Candi Borobudur (foto: indonesia travel)
Data Badan Pusat Statistik (BPS) menunjukkan bahwa pada 2006 silam, desa termiskin merujuk kepada desa di sekitar Candi Borobudur. “Itu artinya masyarakat di sana belum diberdayakan dengan baik,” kata Catrini Pratihari Kubontubuh, Vice Chairman dari Badan Pelestarian Pusaka Indonesia, kepada Okezone di Jakarta, baru-baru ini.
Dia menambahkan, itulah salah satu alasan UNESCO mengancam akan mencabut status candi megah lambang kebesaran Buddha tersebut. Komplek Candi Borobudur memang dikelola oleh sebuah PT Taman Wisata Candi Borobudur, Prambanan, Ratu Boko, namun menurut Catrini, pengelolaan tersebut justru membatasi pergerakan masyarakat yang tinggal di sekitarnya.
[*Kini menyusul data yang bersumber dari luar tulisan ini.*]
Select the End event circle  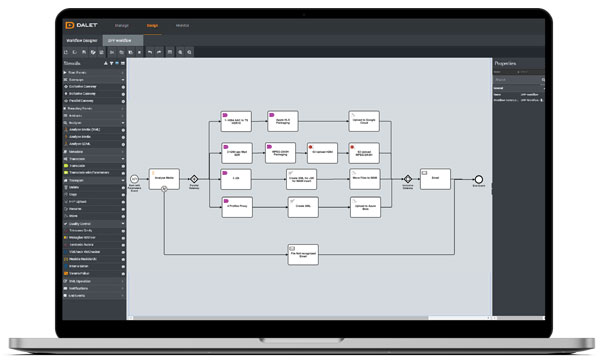point(478,179)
Catrini mencontohkan, masyarakat sekitar Candi Borobudur yang ingin menjual souvenir ditempatkan pada zona-zona khusus oleh pihak pengelola. Sayangnya, zona tersebut jauh dari pintu masuk-keluar utama sehingga akhirnya tidak banyak wisatawan yang mampir untuk melihat-lihat dan membeli souvenir. Meski, ujarnya, para pemandu wisata telah mengarahkan tempat tersebut kepada para wisatawan.
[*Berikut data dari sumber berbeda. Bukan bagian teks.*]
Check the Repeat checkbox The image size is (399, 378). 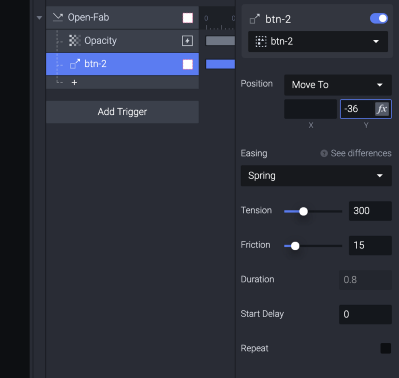click(386, 348)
“Dengan baik dan buruknya pengelolaan dari PT (Taman Wisata Candi Borobudur, Prambanan, Ratu Boko) justru membuat gerak masyarakat tidak bersinergi dengan ramainya wisatawan yang datang ke Borobudur,” tambahnya.
Lebih lanjut ia menambahkan, hal tersebut merupakan indikator bahwa masyarakat sekitar tidak merasakan dampak positif pada perekonomiannya dari status Candi Borobudur sebagai Situs Warisan Dunia, yang dikunjungi jutaan orang setiap tahunnya. Menurutnya, semestinya masyarakat sekitar bisa lebih diberdayakan.
“Mereka tidak terbuka luas karena ya itu, tempat tersebut telah dikelola oleh PT tadi,” sambungnya.
“Saya berharap supaya kawasan ini dan masyarakatnya tetap saling bersinergi untuk memajukan industri pariwisata dan kemakmuran dari masyarakat sekitar,” tutupnya.